— Task —
Format the lines below as a numbered list, leaving out any blank lines.

** begin **

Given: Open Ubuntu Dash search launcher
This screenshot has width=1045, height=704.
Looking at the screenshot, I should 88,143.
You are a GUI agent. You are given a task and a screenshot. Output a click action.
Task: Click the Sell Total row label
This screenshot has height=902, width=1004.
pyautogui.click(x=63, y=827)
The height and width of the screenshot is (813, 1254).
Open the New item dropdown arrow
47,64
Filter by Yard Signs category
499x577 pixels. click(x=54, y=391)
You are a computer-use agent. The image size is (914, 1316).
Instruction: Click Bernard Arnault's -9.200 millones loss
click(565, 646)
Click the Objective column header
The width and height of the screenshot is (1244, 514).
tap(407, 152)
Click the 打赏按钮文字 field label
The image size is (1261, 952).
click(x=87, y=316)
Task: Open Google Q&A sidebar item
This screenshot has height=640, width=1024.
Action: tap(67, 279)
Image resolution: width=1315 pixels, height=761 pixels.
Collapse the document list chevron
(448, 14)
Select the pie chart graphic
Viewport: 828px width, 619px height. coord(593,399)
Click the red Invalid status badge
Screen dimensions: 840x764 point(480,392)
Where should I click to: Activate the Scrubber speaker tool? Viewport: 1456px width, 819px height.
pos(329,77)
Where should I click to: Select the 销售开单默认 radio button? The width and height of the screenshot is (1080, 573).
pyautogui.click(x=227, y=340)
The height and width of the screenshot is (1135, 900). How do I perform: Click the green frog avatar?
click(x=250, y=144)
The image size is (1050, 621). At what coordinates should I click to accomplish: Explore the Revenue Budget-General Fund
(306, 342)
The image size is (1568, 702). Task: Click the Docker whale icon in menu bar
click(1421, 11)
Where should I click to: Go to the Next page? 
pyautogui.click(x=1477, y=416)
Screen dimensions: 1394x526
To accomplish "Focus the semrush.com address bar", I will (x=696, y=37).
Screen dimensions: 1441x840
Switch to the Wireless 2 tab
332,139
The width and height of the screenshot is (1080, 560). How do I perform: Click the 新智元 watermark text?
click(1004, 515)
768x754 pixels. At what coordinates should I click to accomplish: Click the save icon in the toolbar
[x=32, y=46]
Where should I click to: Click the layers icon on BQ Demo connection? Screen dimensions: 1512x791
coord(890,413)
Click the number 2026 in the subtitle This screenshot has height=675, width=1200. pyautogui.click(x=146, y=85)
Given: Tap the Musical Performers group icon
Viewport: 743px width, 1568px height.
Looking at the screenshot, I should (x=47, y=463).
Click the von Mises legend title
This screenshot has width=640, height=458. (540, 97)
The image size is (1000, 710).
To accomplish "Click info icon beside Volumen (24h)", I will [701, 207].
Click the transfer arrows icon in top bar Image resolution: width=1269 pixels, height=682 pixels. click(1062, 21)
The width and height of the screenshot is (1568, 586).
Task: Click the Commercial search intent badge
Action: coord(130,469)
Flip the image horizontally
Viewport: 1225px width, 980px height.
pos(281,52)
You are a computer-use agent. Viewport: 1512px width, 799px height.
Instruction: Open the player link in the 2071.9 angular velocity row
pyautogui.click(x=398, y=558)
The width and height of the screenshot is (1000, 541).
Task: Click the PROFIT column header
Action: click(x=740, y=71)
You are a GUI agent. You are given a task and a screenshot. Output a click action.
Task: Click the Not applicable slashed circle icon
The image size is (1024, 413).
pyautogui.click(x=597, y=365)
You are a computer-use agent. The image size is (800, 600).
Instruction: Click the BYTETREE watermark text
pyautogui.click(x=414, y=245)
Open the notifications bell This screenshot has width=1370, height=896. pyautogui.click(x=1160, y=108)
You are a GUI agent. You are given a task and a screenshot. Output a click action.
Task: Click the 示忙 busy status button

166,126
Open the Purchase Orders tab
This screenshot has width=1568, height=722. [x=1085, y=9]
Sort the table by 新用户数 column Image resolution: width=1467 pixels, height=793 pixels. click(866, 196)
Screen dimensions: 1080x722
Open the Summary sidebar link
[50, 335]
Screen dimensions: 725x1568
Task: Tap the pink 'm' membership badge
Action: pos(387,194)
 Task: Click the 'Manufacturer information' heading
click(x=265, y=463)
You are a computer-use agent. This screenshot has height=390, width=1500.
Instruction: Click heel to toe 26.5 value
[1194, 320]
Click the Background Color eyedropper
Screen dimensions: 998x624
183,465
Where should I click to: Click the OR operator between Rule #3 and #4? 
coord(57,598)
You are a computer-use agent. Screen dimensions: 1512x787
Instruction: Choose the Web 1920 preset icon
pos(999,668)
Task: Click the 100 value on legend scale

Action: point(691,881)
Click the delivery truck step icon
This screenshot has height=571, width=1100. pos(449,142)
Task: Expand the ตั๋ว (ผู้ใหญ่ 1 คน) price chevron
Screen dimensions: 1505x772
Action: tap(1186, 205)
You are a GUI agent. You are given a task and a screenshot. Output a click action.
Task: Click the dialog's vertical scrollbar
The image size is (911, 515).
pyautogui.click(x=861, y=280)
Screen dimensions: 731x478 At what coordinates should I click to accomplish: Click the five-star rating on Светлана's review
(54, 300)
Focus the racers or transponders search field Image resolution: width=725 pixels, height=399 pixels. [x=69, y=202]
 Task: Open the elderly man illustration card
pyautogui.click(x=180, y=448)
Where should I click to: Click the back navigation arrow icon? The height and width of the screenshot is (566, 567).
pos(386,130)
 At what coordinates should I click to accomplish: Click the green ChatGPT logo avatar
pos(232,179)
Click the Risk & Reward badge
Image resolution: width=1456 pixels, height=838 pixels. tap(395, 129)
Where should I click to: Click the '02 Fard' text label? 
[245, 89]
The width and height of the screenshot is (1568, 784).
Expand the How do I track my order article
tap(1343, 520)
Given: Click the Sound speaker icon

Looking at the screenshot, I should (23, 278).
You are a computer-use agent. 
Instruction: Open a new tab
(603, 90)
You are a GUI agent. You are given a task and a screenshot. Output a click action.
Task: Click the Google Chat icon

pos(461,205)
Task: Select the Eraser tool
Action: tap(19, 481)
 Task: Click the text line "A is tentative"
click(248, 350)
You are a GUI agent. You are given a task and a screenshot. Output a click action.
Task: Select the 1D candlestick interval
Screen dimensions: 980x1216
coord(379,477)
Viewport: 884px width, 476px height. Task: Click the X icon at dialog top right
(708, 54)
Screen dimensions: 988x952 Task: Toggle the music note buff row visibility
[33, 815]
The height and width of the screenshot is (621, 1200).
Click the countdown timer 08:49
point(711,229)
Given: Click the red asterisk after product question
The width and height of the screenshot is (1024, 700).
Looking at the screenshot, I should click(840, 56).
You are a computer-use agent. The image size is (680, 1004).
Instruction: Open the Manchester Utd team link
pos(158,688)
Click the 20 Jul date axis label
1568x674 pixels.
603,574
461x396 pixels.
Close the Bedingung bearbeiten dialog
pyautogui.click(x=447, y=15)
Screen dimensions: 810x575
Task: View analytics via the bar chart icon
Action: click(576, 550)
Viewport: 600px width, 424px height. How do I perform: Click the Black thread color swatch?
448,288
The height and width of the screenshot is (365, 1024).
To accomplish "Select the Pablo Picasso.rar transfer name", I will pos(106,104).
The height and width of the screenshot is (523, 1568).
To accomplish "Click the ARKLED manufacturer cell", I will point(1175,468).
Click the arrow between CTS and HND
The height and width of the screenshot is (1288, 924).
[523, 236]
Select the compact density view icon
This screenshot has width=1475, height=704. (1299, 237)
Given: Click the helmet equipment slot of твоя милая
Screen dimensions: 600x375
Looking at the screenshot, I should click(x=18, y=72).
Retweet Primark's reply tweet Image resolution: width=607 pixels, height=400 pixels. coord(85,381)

** end **

— Reply —
1. Given: Open Ubuntu Dash search launcher
2. This screenshot has width=1045, height=704.
3. Looking at the screenshot, I should 88,143.
4. You are a GUI agent. You are given a task and a screenshot. Output a click action.
5. Task: Click the Sell Total row label
6. This screenshot has height=902, width=1004.
7. pyautogui.click(x=63, y=827)
8. The height and width of the screenshot is (813, 1254).
9. Open the New item dropdown arrow
10. 47,64
11. Filter by Yard Signs category
12. 499x577 pixels. click(x=54, y=391)
13. You are a computer-use agent. The image size is (914, 1316).
14. Instruction: Click Bernard Arnault's -9.200 millones loss
15. click(565, 646)
16. Click the Objective column header
17. The width and height of the screenshot is (1244, 514).
18. tap(407, 152)
19. Click the 打赏按钮文字 field label
20. The image size is (1261, 952).
21. click(x=87, y=316)
22. Task: Open Google Q&A sidebar item
23. This screenshot has height=640, width=1024.
24. Action: tap(67, 279)
25. Image resolution: width=1315 pixels, height=761 pixels.
26. Collapse the document list chevron
27. (448, 14)
28. Select the pie chart graphic
29. Viewport: 828px width, 619px height. coord(593,399)
30. Click the red Invalid status badge
31. Screen dimensions: 840x764 point(480,392)
32. Where should I click to: Activate the Scrubber speaker tool? Viewport: 1456px width, 819px height.
33. pos(329,77)
34. Where should I click to: Select the 销售开单默认 radio button? The width and height of the screenshot is (1080, 573).
35. pyautogui.click(x=227, y=340)
36. The height and width of the screenshot is (1135, 900). How do I perform: Click the green frog avatar?
37. click(x=250, y=144)
38. The image size is (1050, 621). At what coordinates should I click to accomplish: Explore the Revenue Budget-General Fund
39. (306, 342)
40. The image size is (1568, 702). Task: Click the Docker whale icon in menu bar
41. click(1421, 11)
42. Where should I click to: Go to the Next page? 
43. pyautogui.click(x=1477, y=416)
44. Screen dimensions: 1394x526
45. To accomplish "Focus the semrush.com address bar", I will (x=696, y=37).
46. Screen dimensions: 1441x840
47. Switch to the Wireless 2 tab
48. 332,139
49. The width and height of the screenshot is (1080, 560). How do I perform: Click the 新智元 watermark text?
50. click(1004, 515)
51. 768x754 pixels. At what coordinates should I click to accomplish: Click the save icon in the toolbar
52. [x=32, y=46]
53. Where should I click to: Click the layers icon on BQ Demo connection? Screen dimensions: 1512x791
54. coord(890,413)
55. Click the number 2026 in the subtitle This screenshot has height=675, width=1200. pyautogui.click(x=146, y=85)
56. Given: Tap the Musical Performers group icon
57. Viewport: 743px width, 1568px height.
58. Looking at the screenshot, I should (x=47, y=463).
59. Click the von Mises legend title
60. This screenshot has width=640, height=458. (540, 97)
61. The image size is (1000, 710).
62. To accomplish "Click info icon beside Volumen (24h)", I will [701, 207].
63. Click the transfer arrows icon in top bar Image resolution: width=1269 pixels, height=682 pixels. click(1062, 21)
64. The width and height of the screenshot is (1568, 586).
65. Task: Click the Commercial search intent badge
66. Action: coord(130,469)
67. Flip the image horizontally
68. Viewport: 1225px width, 980px height.
69. pos(281,52)
70. You are a computer-use agent. Viewport: 1512px width, 799px height.
71. Instruction: Open the player link in the 2071.9 angular velocity row
72. pyautogui.click(x=398, y=558)
73. The width and height of the screenshot is (1000, 541).
74. Task: Click the PROFIT column header
75. Action: click(x=740, y=71)
76. You are a GUI agent. You are given a task and a screenshot. Output a click action.
77. Task: Click the Not applicable slashed circle icon
78. The image size is (1024, 413).
79. pyautogui.click(x=597, y=365)
80. You are a computer-use agent. The image size is (800, 600).
81. Instruction: Click the BYTETREE watermark text
82. pyautogui.click(x=414, y=245)
83. Open the notifications bell This screenshot has width=1370, height=896. pyautogui.click(x=1160, y=108)
84. You are a GUI agent. You are given a task and a screenshot. Output a click action.
85. Task: Click the 示忙 busy status button
86. 166,126
87. Open the Purchase Orders tab
88. This screenshot has width=1568, height=722. [x=1085, y=9]
89. Sort the table by 新用户数 column Image resolution: width=1467 pixels, height=793 pixels. click(866, 196)
90. Screen dimensions: 1080x722
91. Open the Summary sidebar link
92. [50, 335]
93. Screen dimensions: 725x1568
94. Task: Tap the pink 'm' membership badge
95. Action: pos(387,194)
96.  Task: Click the 'Manufacturer information' heading
97. click(x=265, y=463)
98. You are a computer-use agent. This screenshot has height=390, width=1500.
99. Instruction: Click heel to toe 26.5 value
100. [1194, 320]
101. Click the Background Color eyedropper
102. Screen dimensions: 998x624
103. 183,465
104. Where should I click to: Click the OR operator between Rule #3 and #4? 
105. coord(57,598)
106. You are a computer-use agent. Screen dimensions: 1512x787
107. Instruction: Choose the Web 1920 preset icon
108. pos(999,668)
109. Task: Click the 100 value on legend scale
110. Action: point(691,881)
111. Click the delivery truck step icon
112. This screenshot has height=571, width=1100. pos(449,142)
113. Task: Expand the ตั๋ว (ผู้ใหญ่ 1 คน) price chevron
114. Screen dimensions: 1505x772
115. Action: tap(1186, 205)
116. You are a GUI agent. You are given a task and a screenshot. Output a click action.
117. Task: Click the dialog's vertical scrollbar
118. The image size is (911, 515).
119. pyautogui.click(x=861, y=280)
120. Screen dimensions: 731x478 At what coordinates should I click to accomplish: Click the five-star rating on Светлана's review
121. (54, 300)
122. Focus the racers or transponders search field Image resolution: width=725 pixels, height=399 pixels. [x=69, y=202]
123.  Task: Open the elderly man illustration card
124. pyautogui.click(x=180, y=448)
125. Where should I click to: Click the back navigation arrow icon? The height and width of the screenshot is (566, 567).
126. pos(386,130)
127.  At what coordinates should I click to accomplish: Click the green ChatGPT logo avatar
128. pos(232,179)
129. Click the Risk & Reward badge
130. Image resolution: width=1456 pixels, height=838 pixels. tap(395, 129)
131. Where should I click to: Click the '02 Fard' text label? 
132. [245, 89]
133. The width and height of the screenshot is (1568, 784).
134. Expand the How do I track my order article
135. tap(1343, 520)
136. Given: Click the Sound speaker icon
137. Looking at the screenshot, I should (23, 278).
138. You are a computer-use agent. 
139. Instruction: Open a new tab
140. (603, 90)
141. You are a GUI agent. You are given a task and a screenshot. Output a click action.
142. Task: Click the Google Chat icon
143. pos(461,205)
144. Task: Select the Eraser tool
145. Action: tap(19, 481)
146.  Task: Click the text line "A is tentative"
147. click(248, 350)
148. You are a GUI agent. You are given a task and a screenshot. Output a click action.
149. Task: Select the 1D candlestick interval
150. Screen dimensions: 980x1216
151. coord(379,477)
152. Viewport: 884px width, 476px height. Task: Click the X icon at dialog top right
153. (708, 54)
154. Screen dimensions: 988x952 Task: Toggle the music note buff row visibility
155. [33, 815]
156. The height and width of the screenshot is (621, 1200).
157. Click the countdown timer 08:49
158. point(711,229)
159. Given: Click the red asterisk after product question
160. The width and height of the screenshot is (1024, 700).
161. Looking at the screenshot, I should click(840, 56).
162. You are a computer-use agent. The image size is (680, 1004).
163. Instruction: Open the Manchester Utd team link
164. pos(158,688)
165. Click the 20 Jul date axis label
166. 1568x674 pixels.
167. 603,574
168. 461x396 pixels.
169. Close the Bedingung bearbeiten dialog
170. pyautogui.click(x=447, y=15)
171. Screen dimensions: 810x575
172. Task: View analytics via the bar chart icon
173. Action: click(576, 550)
174. Viewport: 600px width, 424px height. How do I perform: Click the Black thread color swatch?
175. 448,288
176. The height and width of the screenshot is (365, 1024).
177. To accomplish "Select the Pablo Picasso.rar transfer name", I will pos(106,104).
178. The height and width of the screenshot is (523, 1568).
179. To accomplish "Click the ARKLED manufacturer cell", I will point(1175,468).
180. Click the arrow between CTS and HND
181. The height and width of the screenshot is (1288, 924).
182. [523, 236]
183. Select the compact density view icon
184. This screenshot has width=1475, height=704. (1299, 237)
185. Given: Click the helmet equipment slot of твоя милая
186. Screen dimensions: 600x375
187. Looking at the screenshot, I should click(x=18, y=72).
188. Retweet Primark's reply tweet Image resolution: width=607 pixels, height=400 pixels. coord(85,381)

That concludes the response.